日本でeSPorts教育が遅れている理由
「ゲーム大国」ともいわれる日本は、世界よりもeSports教育が大幅に遅れています。その原因として、以下のような理由が挙げられます。- eSportsの認知度が低い
- eSports人口が少ない
- eSports市場が世界と比較して伸び悩んでいる
- eSportsの大口スポンサーが不在
- 法規制による賞金の制限
また、海外のeSportsの大会では1億円を超える賞金が獲得できるケースもありますが、日本では法規制があるためゲームIPを所有する会社が大会を主催するときには、賞金は10万円までとされています。しかし、ゲームIP会社以外の大手企業で、協賛として名乗り出る企業は未だ少ないようです。
参考:DIAMONDonline
まとめ
世界を舞台に成長を続けるeSportsは、多くの企業や教師、保護者の認知と理解の元に広まっていきました。日本では、未だ「eSports」という言葉に馴染みがない人が大半であることが現状です。
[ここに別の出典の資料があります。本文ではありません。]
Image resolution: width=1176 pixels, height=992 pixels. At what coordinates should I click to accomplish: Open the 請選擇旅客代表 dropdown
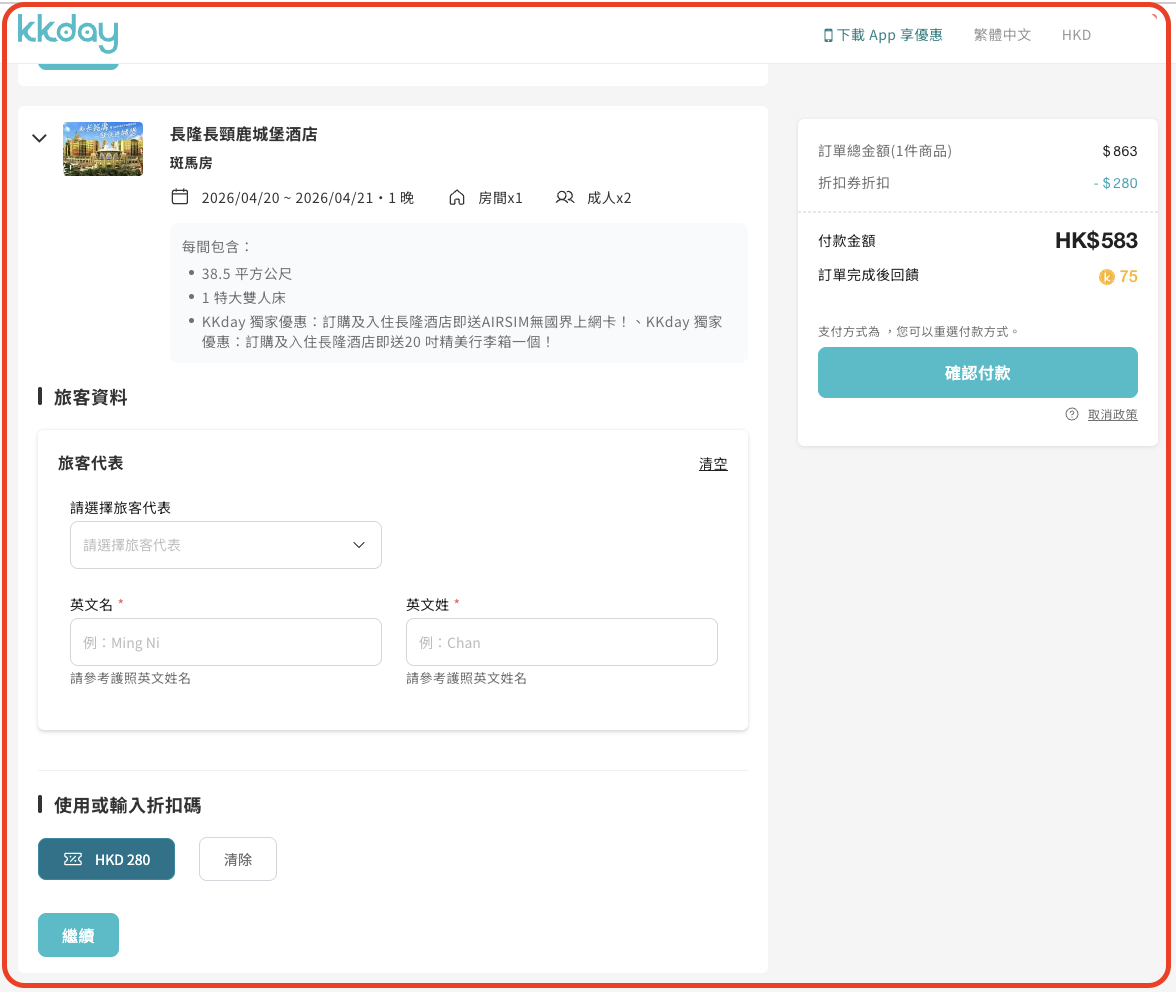click(226, 545)
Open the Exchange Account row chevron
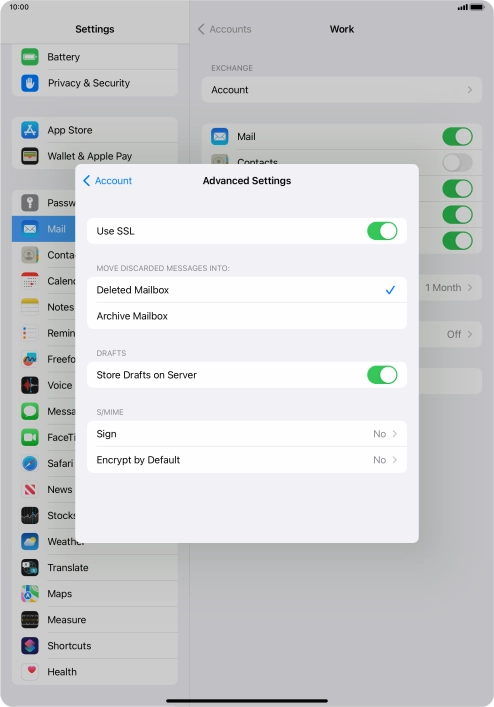This screenshot has width=494, height=707. [470, 90]
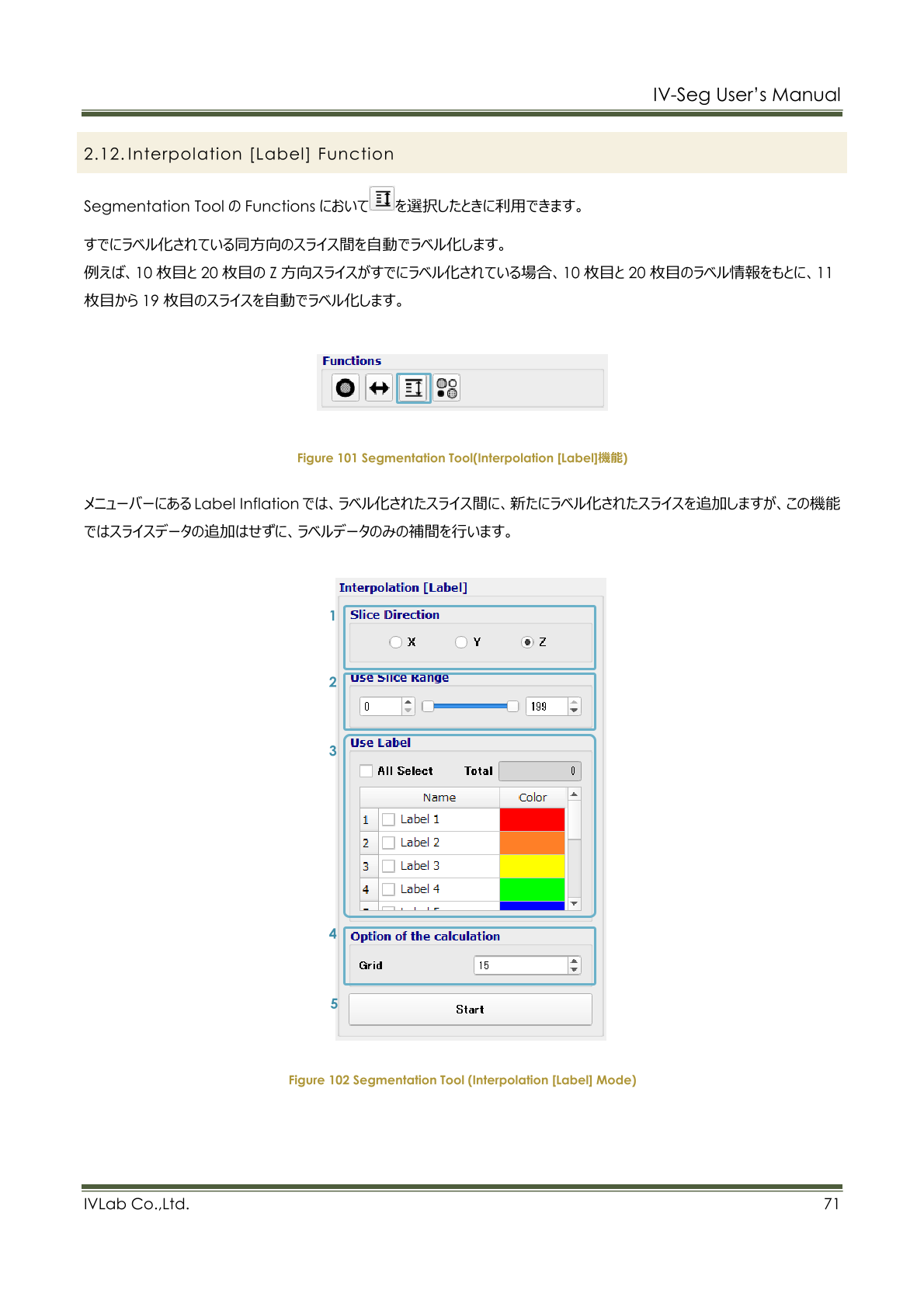Screen dimensions: 924x1307
Task: Tick the Label 3 checkbox
Action: tap(389, 866)
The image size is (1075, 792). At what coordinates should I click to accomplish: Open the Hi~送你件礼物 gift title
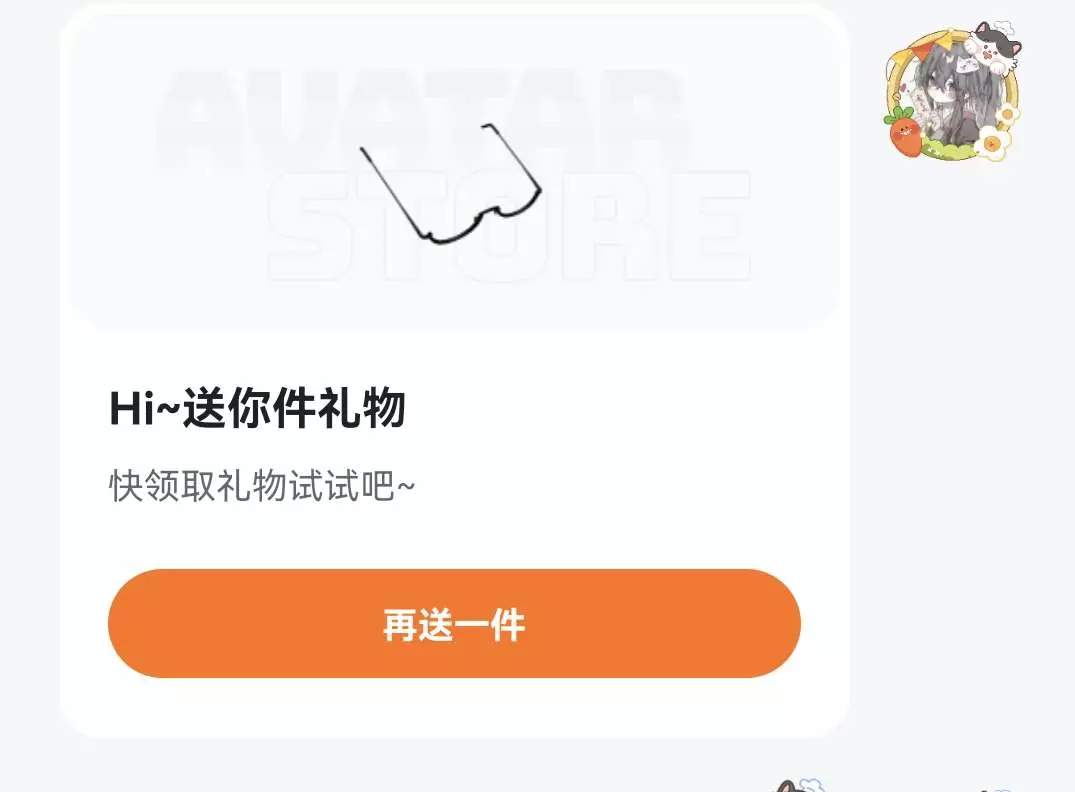click(258, 409)
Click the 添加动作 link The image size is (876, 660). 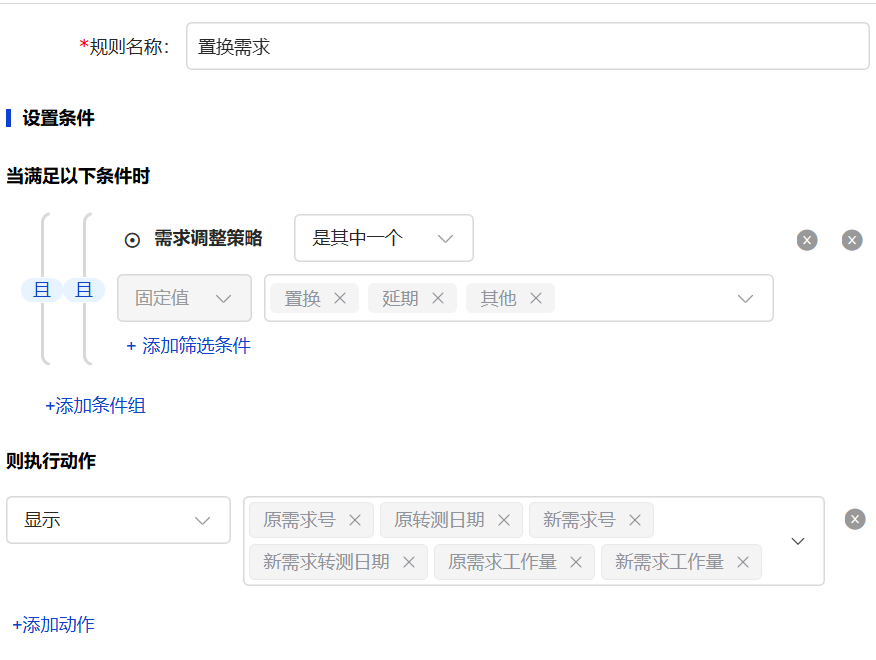[54, 625]
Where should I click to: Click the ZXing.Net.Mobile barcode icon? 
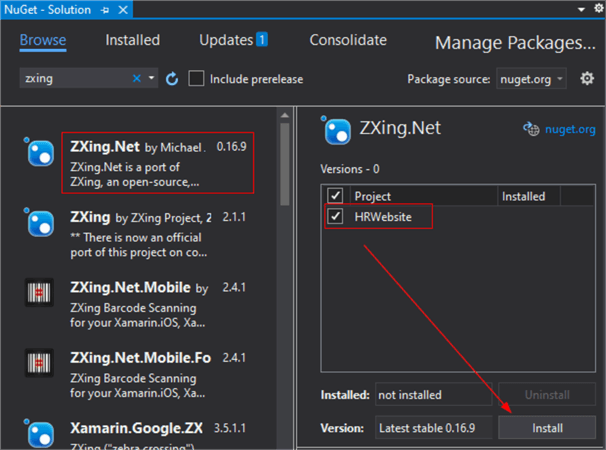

今後、目覚ましく活躍するプロeSports選手の活躍を耳にする機会が増えることで、日本でも広く浸透していくでしょう。プログラミングが小学生の授業に導入されたことも、日本のゲーム教育を後押しすると考えられています。子ども達がパソコンに触れる時期が早いことで、eSportsに若い世代が多く参入するでしょう。eSports人口が増加することで、ニーズの高まりから日本国内のeSports市場も盛り上がりをみせることが予想されます。